“Great” is an excellent weasel word. My Random House Webster’s Dictionary lists 23 definitions and common usages for the word, which means that you can use it and, if questioned closely, have a wide range of plausible explanations as to what you meant.
We are nearing the end (thankfully) of the strangest, weirdest, most unlikely political campaign in my memory, perhaps in the history of the nation. Two candidates, each with so much baggage it would take a squadron of sky caps to tote it, are vying to see which is less unqualified than the other while slinging so much mud that one might wish they would just strip down, jump into the mire and wrestle for the office.
One candidate says that he will make America “great again” while the other claims that America has always been great but that she will make it “greater.” Since neither actually defines their terms as they mean them, I will proceed with the assumption that both are using “great” to mean prosperous, militarily strong, judicially fair, safe and secure, or some combination of these. And that their promise is to extend this greatness to each citizen of our country.
Based on that assumption I would ask, when has America ever been “great” to everyone? At no time in our history, or the history of the planet for that matter, has there been a time of universal greatness extended to each and every person, nor will there ever be.
Greatness is totally subjective, determined by individual experience and perspective. It makes for a catchy slogan but is completely without meaning. Rather than rhetoric about making America great or making America great again, I would rather hear about how they, the candidates will bring about true equality of opportunity and how they will get government out of the day to day lives of its citizens. If they wish to promise something positive, promise a government that is a matrix for individual success rather than some control freak nanny bent on being in charge of everything and everyone on the planet.
It’s time we stopped rewarding politicians with our vote in response to empty words, vague concepts and promises that are impossible to fulfill because they are beyond the scope of the office they seek.
Whenever you hear someone talk of making or recreating greatness ask them to describe their success indicators. “What exactly, sir or ma’am, do you mean by ‘great’ and how will I know that it has been achieved?”
Personally I don’t care if America was great, is great or will be great again. I care that I can go about my daily activities without worrying that some nutcase will strap on a bomb or take up a rifle and, in the name of his deity or as a result of poor toilet training or rejection by the girl in the 8th grade, bring my American dream to a sudden end. I want to drive on roads and bridges that are safe to travel, water that is fit to drink, air that is not toxic to breath and a place where I am free to be a jerk without the PC police trying to censor my thoughts and words.

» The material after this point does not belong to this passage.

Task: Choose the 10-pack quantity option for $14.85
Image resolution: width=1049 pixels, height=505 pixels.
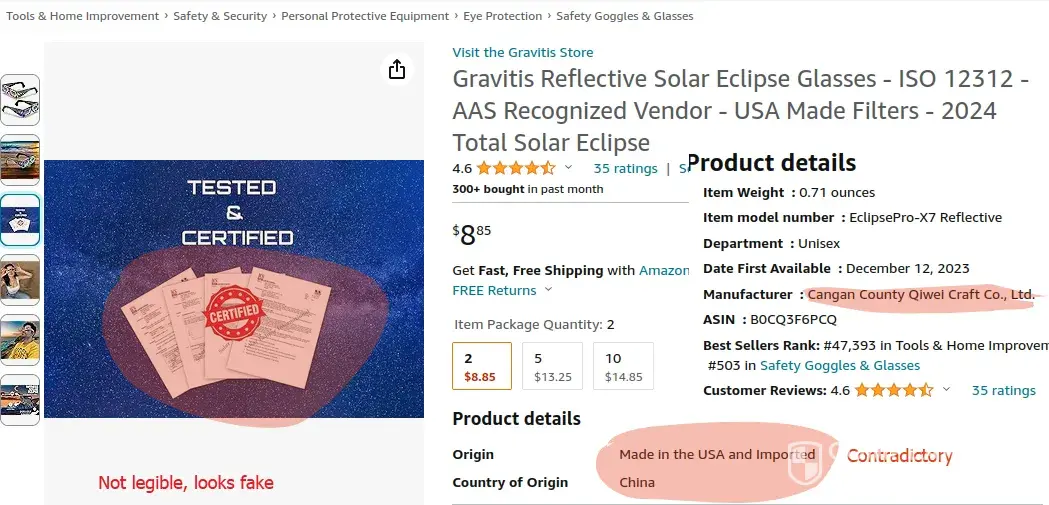Action: [623, 367]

Give me an America where there are decent paying jobs and no restrictions barring any qualified applicant from filling them. An America where the laws are fairly and equally applied to all and where criminals are separated from the non criminals and given a proper period of adult time-out. An America that provides everyone equal opportunity for a quality education without regard to any personal identifying characteristics.
Give me an America that has a strong, respected military, free from being used for social experimentation. An America with well trained police forces, respected by those they serve and protect.
Give me that sort of America and I will find within it my own definition of greatness.
In those words often attributed to Thomas Jefferson: “That government is best which governs least.”